This is kind of a weird issue: there’s a framing sequence that carries on the storyline from last issue, but there’s a flashback sequence in the middle (by a different creative team) telling a tangentially related story. You’ll remember last issue Green Lantern went to Oa to stop the Weaponers of Qward from taking over. He and the other Green Lanterns just managed to thwart the Qwardians, but the Weaponers’ leader, General Fabrikant, got away. But we know (even if GL doesn’t) that Fabrikant is actually disguised as Fabian, the “innocent” kid GL rescued from Qward a couple issues ago. Fabian has been staying with Carol at Ferris Aircraft, which is where GL ends up after returning from Oa. Lantern is pretty banged up, but Carol’s just pissed off that he’s been missing work in his civilian identity as Hal Jordan. When Fabian comes in, GL’s ring speaks, saying “Be careful!” Fabian (and Tom Kalmaku, who’s also back working for Carol) are startled by the ring’s “voice”; GL says the ring technically doesn’t talk, although he thought it did for years until a recent adventure taught him otherwise. They ask to hear the story and we get into the flashback part of the issue, which happened about six months ago when Hal was still driving a truck …

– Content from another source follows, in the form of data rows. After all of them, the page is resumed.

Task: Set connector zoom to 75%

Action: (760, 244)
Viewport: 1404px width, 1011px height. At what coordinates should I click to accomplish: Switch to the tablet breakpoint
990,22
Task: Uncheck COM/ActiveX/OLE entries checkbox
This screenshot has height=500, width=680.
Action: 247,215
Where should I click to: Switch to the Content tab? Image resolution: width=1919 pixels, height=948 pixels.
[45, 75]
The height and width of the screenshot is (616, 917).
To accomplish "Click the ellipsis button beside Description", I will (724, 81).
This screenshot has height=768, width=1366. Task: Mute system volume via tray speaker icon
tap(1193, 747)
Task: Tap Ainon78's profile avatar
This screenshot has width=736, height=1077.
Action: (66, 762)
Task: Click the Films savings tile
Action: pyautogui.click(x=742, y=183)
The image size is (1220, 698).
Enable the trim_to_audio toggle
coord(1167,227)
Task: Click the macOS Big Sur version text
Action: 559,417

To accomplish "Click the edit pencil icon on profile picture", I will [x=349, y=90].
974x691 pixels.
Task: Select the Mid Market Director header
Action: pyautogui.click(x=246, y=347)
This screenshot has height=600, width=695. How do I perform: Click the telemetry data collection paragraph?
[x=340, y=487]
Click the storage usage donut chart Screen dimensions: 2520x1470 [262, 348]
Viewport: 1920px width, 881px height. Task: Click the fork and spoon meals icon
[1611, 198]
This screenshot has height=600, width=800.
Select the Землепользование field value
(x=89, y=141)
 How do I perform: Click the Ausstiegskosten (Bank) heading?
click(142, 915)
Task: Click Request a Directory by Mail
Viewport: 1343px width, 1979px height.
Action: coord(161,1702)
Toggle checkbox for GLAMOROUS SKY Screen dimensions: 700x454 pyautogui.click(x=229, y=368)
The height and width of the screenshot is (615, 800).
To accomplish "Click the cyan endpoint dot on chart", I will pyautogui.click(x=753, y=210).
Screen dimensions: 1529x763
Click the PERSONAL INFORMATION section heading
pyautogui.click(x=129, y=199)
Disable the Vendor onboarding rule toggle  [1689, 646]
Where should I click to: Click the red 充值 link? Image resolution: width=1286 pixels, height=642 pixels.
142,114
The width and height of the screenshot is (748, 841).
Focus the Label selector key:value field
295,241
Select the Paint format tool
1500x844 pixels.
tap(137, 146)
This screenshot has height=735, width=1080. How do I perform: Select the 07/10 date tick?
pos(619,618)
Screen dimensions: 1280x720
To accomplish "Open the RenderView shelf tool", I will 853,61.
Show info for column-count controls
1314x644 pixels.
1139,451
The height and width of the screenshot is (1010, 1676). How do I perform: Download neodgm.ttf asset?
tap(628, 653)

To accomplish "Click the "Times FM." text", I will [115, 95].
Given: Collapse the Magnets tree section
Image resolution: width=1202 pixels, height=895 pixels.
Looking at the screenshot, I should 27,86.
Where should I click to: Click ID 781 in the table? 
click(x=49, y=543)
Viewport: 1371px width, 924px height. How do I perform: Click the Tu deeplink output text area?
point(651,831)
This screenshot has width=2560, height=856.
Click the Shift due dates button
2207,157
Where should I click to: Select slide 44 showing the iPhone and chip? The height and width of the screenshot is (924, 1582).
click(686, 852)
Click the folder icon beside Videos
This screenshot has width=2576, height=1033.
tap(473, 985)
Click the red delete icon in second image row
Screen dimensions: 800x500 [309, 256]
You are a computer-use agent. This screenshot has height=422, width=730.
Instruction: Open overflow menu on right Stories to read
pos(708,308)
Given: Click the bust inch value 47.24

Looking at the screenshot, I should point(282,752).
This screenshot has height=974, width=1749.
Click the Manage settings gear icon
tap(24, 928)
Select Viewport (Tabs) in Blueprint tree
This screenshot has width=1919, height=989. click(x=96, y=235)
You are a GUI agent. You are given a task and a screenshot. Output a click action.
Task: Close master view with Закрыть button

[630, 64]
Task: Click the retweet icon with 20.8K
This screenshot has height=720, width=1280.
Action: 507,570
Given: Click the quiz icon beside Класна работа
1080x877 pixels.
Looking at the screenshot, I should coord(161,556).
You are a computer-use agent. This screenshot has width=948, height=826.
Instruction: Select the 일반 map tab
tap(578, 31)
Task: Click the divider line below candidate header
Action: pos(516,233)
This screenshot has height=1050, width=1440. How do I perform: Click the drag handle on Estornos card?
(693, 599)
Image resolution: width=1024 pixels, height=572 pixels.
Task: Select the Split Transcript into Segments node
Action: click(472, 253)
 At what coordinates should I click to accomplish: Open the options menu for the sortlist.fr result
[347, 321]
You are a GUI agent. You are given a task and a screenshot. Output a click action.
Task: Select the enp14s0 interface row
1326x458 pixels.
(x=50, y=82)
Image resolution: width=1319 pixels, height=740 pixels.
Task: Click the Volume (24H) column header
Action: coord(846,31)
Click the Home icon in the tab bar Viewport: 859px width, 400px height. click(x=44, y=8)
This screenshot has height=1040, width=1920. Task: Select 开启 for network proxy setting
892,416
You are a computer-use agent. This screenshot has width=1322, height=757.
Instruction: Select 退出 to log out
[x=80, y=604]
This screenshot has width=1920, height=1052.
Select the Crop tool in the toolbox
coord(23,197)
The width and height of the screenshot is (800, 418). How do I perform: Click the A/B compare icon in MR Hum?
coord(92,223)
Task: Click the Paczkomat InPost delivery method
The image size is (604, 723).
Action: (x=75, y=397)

The flashback starts with Green Lantern stopping some hijackers stealing a load of antique cars. GL manages to stop the truck temporarily (and save the cars from getting smashed), but his ring cuts out before he can wrap up the hijackers. He borrows one of the antiques (a priceless Bugatti … at least, it was) and chases the crooks down. He manages to bluff them into stopping before they mow him down, but right afterward, his ring starts working again. GL asks the ring what’s going on but it says it can’t tell him because “the other” won’t let it. GL realizes he felt a mental tug every time the ring cut out and knows someone else is siphoning its power. He tracks the stolen power to the State Penitentiary, where the culprit turns out to be Hector Hammond. Hammond has figured out a way to mentally drain energy from GL’s ring, which he uses to give himself the mobility to search the solar system for another fragment of the meteor that first changed him. Hammond figures if he can get more of the meteor, he can retain his hyper-intellect but restore his lost mobility, making him much more dangerous. He demonstrates his new power by causing the prison wall to morph into a stone fist and grab Green Lantern, Hammond goes back to space to look for the meteor, leaving GL trapped. Lantern realizes the animated stone must have some residue of the ring’s energy in it, so he uses his will power to ease the stone’s grip enough to bust loose. He recharges his ring and tracks Hammond down in space, where they toss meteors at each other and engage in an arm-wrestling match with giant green energy hands. Hammond’s will power gives out and GL has to save him from the frozen vacuum of space. GL explains that he just had to keep Hammond occupied until the remaining 24 hours-worth of energy he stole was used up. And that’s the end of the flashback …
… which still doesn’t explain how the ring talks. GL tells them that the ring is just taking his own subconscious thoughts and verbalizing them out loud, like a weird sort of Rorshach test. Or, as Tom puts it, the ring says things GL doesn’t know that he knows. Carol takes Fabian home (and she’s still pissed off at Hal) and says she’ll start looking for his relatives tomorrow. As soon as she leaves him alone, “Fabian” (aka Fabrikant) puts on his Weaponer uniform and thinks how stupid Carol is. He acknowledges that the Weaponer invasion was thwarted by GL, but figures he can at least get some revenge on the hero. We’ll see how that turns out next issue.
- The on-and-off problems with GL’s ring were an ongoing subplot a year or so ago, but it was supposedly resolved when the Guardians gave him a new Power Battery. Apparently the problem continued for a while until it was finally put to rest as we saw in this story.
- If the ring’s “voice” is GL’s subconscious talking to him, why didn’t he take its warning more seriously?
- I’m not sure what the point of the “story-within-a-story” was here; maybe to explain away GL’s talking ring? Or maybe just to use up an inventory story they had lying around?